XML Data Streaming for Enterprise Applications Using PL/SQL and SAX

XML Data Streaming for Enterprise Applications Using PL/SQL and SAX

content

XML, Database and Enterprise Applications

Native XML Processing in Database

XML Data Streaming Using PL/SQL and SAX

April 3, 2002

By Jinyu Wang and Mark Scardina


Dealing with XML in enterprise applications, the challenges are how to efficiently handle the huge amount of XML documents too large to be processed in memory and how to allow scalable access and processing of these documents.
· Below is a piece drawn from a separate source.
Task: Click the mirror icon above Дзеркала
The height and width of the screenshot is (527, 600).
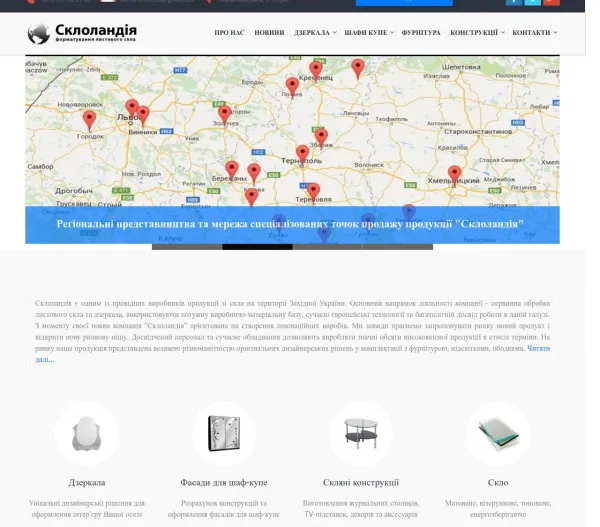Action: 86,434
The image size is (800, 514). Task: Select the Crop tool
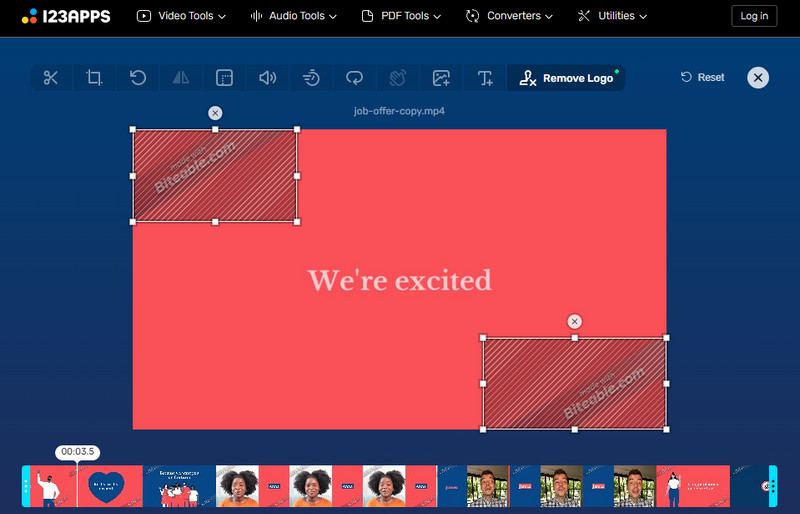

In this paper, we will analyze the fundamental strategies and discuss an efficient XML data-streaming solution that makes use of the SAX, PL/SQL interfaces and Oracle8i/9i Database.

XML, Database and Enterprise Applications

Database management systems (DBMSs) like Oracle9i/8i have dominated enterprise data management for years, as they offer facilities that are critical for enterprise data management.  These include the highly tuned query engine that supports transaction processing of large amounts of data, data backup and recovery, security, multi-user access, triggers and so on.

Now, as XML becomes the standard portable data format to share data and metadata between enterprise applications, the XML data processing metaphor is introduced and receiving attention.

Native XML support for managing the XML data, such as schemas (DTDs, XSDs), query languages (XQuery, XPath, etc.) and programming interfaces (SAX, DOM, JDOM, etc.) is extensive. However, for building an enterprise application that manipulates massive data and needs to utilize extensive parallel processing, network distributed resources, and complex logic, we still need to store and manage the XML data with the DBMS systems.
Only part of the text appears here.